**REQUIRED TASK:** Switch every occurrence of "GUI agent" to "interface agent" in the entries below, and write out all the entries again with nothing else changed.
** start of SUPPLIED ENTRIES **
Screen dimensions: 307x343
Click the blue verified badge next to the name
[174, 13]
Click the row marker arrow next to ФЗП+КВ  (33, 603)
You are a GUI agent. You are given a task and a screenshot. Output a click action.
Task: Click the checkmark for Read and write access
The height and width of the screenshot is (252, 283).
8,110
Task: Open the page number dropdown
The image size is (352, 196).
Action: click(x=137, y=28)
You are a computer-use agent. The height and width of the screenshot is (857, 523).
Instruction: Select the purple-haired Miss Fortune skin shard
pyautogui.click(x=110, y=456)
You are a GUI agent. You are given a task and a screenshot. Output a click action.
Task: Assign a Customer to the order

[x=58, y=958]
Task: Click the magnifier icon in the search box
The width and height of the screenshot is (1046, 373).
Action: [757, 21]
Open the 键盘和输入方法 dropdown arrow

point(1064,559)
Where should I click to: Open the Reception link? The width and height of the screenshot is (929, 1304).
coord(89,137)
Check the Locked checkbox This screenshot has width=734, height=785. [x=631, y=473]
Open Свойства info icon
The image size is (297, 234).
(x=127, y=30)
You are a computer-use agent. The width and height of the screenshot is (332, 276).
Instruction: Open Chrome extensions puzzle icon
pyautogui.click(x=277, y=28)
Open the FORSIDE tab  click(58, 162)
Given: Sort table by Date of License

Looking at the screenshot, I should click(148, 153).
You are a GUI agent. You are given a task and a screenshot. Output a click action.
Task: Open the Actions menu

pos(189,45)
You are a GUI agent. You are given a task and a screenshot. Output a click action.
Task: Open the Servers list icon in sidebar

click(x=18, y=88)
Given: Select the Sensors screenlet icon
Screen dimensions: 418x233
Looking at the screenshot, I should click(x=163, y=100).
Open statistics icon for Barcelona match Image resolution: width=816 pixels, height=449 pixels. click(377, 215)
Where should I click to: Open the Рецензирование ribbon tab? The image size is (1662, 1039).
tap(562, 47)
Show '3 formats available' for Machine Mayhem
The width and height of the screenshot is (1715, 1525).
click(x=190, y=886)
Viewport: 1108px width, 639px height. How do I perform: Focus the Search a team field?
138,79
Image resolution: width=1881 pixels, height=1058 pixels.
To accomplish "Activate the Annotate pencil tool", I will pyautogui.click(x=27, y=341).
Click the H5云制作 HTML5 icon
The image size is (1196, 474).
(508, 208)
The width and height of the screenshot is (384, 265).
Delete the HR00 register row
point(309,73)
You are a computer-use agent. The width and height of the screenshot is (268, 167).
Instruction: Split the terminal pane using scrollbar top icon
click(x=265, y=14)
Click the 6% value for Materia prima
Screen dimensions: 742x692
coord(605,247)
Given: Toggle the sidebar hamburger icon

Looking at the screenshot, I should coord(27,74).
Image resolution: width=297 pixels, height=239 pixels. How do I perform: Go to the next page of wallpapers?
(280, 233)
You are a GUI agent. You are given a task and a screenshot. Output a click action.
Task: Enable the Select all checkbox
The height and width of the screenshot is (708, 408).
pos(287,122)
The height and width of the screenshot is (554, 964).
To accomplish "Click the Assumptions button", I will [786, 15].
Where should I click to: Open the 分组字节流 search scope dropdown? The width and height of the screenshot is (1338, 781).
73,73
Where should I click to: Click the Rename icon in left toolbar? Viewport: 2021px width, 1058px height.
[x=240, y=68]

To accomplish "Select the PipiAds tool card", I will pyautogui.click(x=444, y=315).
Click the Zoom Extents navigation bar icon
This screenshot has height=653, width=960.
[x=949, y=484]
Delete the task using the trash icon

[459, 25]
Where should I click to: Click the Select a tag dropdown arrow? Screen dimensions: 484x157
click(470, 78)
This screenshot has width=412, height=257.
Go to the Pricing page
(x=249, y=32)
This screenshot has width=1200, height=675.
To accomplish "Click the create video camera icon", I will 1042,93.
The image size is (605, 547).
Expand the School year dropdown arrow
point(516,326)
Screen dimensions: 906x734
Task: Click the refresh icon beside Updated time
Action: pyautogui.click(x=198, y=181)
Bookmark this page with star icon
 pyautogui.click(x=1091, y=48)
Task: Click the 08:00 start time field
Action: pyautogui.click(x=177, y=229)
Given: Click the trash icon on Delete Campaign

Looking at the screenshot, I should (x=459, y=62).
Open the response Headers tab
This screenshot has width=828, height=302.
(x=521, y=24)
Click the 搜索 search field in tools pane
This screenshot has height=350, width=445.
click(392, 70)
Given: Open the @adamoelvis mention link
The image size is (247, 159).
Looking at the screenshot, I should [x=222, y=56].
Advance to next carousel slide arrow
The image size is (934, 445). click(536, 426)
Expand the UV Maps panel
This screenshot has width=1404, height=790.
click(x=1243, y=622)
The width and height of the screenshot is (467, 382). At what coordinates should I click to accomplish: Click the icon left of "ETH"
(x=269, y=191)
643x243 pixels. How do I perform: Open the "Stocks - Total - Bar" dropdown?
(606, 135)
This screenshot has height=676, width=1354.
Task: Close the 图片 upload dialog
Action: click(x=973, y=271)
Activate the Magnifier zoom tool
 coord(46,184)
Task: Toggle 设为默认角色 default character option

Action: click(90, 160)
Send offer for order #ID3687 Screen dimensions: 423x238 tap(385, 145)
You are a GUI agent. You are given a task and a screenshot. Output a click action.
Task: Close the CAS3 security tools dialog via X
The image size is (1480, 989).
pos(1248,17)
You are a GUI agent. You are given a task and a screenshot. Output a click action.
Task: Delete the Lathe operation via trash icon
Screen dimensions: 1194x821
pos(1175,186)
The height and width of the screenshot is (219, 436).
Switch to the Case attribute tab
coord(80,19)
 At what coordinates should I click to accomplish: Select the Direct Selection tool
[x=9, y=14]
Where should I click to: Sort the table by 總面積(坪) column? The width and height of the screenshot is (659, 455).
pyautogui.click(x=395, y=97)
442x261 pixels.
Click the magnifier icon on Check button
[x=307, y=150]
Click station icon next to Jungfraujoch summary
** end of SUPPLIED ENTRIES **
**SOLUTION FOR THIS PROBLEM:**
Screen dimensions: 307x343
Click the blue verified badge next to the name
[174, 13]
Click the row marker arrow next to ФЗП+КВ  (33, 603)
You are a interface agent. You are given a task and a screenshot. Output a click action.
Task: Click the checkmark for Read and write access
The height and width of the screenshot is (252, 283).
8,110
Task: Open the page number dropdown
The image size is (352, 196).
Action: click(x=137, y=28)
You are a computer-use agent. The height and width of the screenshot is (857, 523).
Instruction: Select the purple-haired Miss Fortune skin shard
pyautogui.click(x=110, y=456)
You are a interface agent. You are given a task and a screenshot. Output a click action.
Task: Assign a Customer to the order

[x=58, y=958]
Task: Click the magnifier icon in the search box
The width and height of the screenshot is (1046, 373).
Action: [757, 21]
Open the 键盘和输入方法 dropdown arrow

point(1064,559)
Where should I click to: Open the Reception link? The width and height of the screenshot is (929, 1304).
coord(89,137)
Check the Locked checkbox This screenshot has width=734, height=785. [x=631, y=473]
Open Свойства info icon
The image size is (297, 234).
(x=127, y=30)
You are a computer-use agent. The width and height of the screenshot is (332, 276).
Instruction: Open Chrome extensions puzzle icon
pyautogui.click(x=277, y=28)
Open the FORSIDE tab  click(58, 162)
Given: Sort table by Date of License

Looking at the screenshot, I should click(148, 153).
You are a interface agent. You are given a task and a screenshot. Output a click action.
Task: Open the Actions menu

pos(189,45)
You are a interface agent. You are given a task and a screenshot. Output a click action.
Task: Open the Servers list icon in sidebar

click(x=18, y=88)
Given: Select the Sensors screenlet icon
Screen dimensions: 418x233
Looking at the screenshot, I should click(x=163, y=100).
Open statistics icon for Barcelona match Image resolution: width=816 pixels, height=449 pixels. click(377, 215)
Where should I click to: Open the Рецензирование ribbon tab? The image size is (1662, 1039).
tap(562, 47)
Show '3 formats available' for Machine Mayhem
The width and height of the screenshot is (1715, 1525).
click(x=190, y=886)
Viewport: 1108px width, 639px height. How do I perform: Focus the Search a team field?
138,79
Image resolution: width=1881 pixels, height=1058 pixels.
To accomplish "Activate the Annotate pencil tool", I will pyautogui.click(x=27, y=341).
Click the H5云制作 HTML5 icon
The image size is (1196, 474).
(508, 208)
The width and height of the screenshot is (384, 265).
Delete the HR00 register row
point(309,73)
You are a computer-use agent. The width and height of the screenshot is (268, 167).
Instruction: Split the terminal pane using scrollbar top icon
click(x=265, y=14)
Click the 6% value for Materia prima
Screen dimensions: 742x692
coord(605,247)
Given: Toggle the sidebar hamburger icon

Looking at the screenshot, I should coord(27,74).
Image resolution: width=297 pixels, height=239 pixels. How do I perform: Go to the next page of wallpapers?
(280, 233)
You are a interface agent. You are given a task and a screenshot. Output a click action.
Task: Enable the Select all checkbox
The height and width of the screenshot is (708, 408).
pos(287,122)
The height and width of the screenshot is (554, 964).
To accomplish "Click the Assumptions button", I will [786, 15].
Where should I click to: Open the 分组字节流 search scope dropdown? The width and height of the screenshot is (1338, 781).
73,73
Where should I click to: Click the Rename icon in left toolbar? Viewport: 2021px width, 1058px height.
[x=240, y=68]

To accomplish "Select the PipiAds tool card", I will pyautogui.click(x=444, y=315).
Click the Zoom Extents navigation bar icon
This screenshot has height=653, width=960.
[x=949, y=484]
Delete the task using the trash icon

[459, 25]
Where should I click to: Click the Select a tag dropdown arrow? Screen dimensions: 484x157
click(470, 78)
This screenshot has width=412, height=257.
Go to the Pricing page
(x=249, y=32)
This screenshot has width=1200, height=675.
To accomplish "Click the create video camera icon", I will 1042,93.
The image size is (605, 547).
Expand the School year dropdown arrow
point(516,326)
Screen dimensions: 906x734
Task: Click the refresh icon beside Updated time
Action: pyautogui.click(x=198, y=181)
Bookmark this page with star icon
 pyautogui.click(x=1091, y=48)
Task: Click the 08:00 start time field
Action: pyautogui.click(x=177, y=229)
Given: Click the trash icon on Delete Campaign

Looking at the screenshot, I should (x=459, y=62).
Open the response Headers tab
This screenshot has width=828, height=302.
(x=521, y=24)
Click the 搜索 search field in tools pane
This screenshot has height=350, width=445.
click(392, 70)
Given: Open the @adamoelvis mention link
The image size is (247, 159).
Looking at the screenshot, I should [x=222, y=56].
Advance to next carousel slide arrow
The image size is (934, 445). click(536, 426)
Expand the UV Maps panel
This screenshot has width=1404, height=790.
click(x=1243, y=622)
The width and height of the screenshot is (467, 382). At what coordinates should I click to accomplish: Click the icon left of "ETH"
(x=269, y=191)
643x243 pixels. How do I perform: Open the "Stocks - Total - Bar" dropdown?
(606, 135)
This screenshot has height=676, width=1354.
Task: Close the 图片 upload dialog
Action: click(x=973, y=271)
Activate the Magnifier zoom tool
 coord(46,184)
Task: Toggle 设为默认角色 default character option

Action: click(90, 160)
Send offer for order #ID3687 Screen dimensions: 423x238 tap(385, 145)
You are a interface agent. You are given a task and a screenshot. Output a click action.
Task: Close the CAS3 security tools dialog via X
The image size is (1480, 989).
pos(1248,17)
You are a interface agent. You are given a task and a screenshot. Output a click action.
Task: Delete the Lathe operation via trash icon
Screen dimensions: 1194x821
pos(1175,186)
The height and width of the screenshot is (219, 436).
Switch to the Case attribute tab
coord(80,19)
 At what coordinates should I click to accomplish: Select the Direct Selection tool
[x=9, y=14]
Where should I click to: Sort the table by 總面積(坪) column? The width and height of the screenshot is (659, 455).
pyautogui.click(x=395, y=97)
442x261 pixels.
Click the magnifier icon on Check button
[x=307, y=150]
Click station icon next to Jungfraujoch summary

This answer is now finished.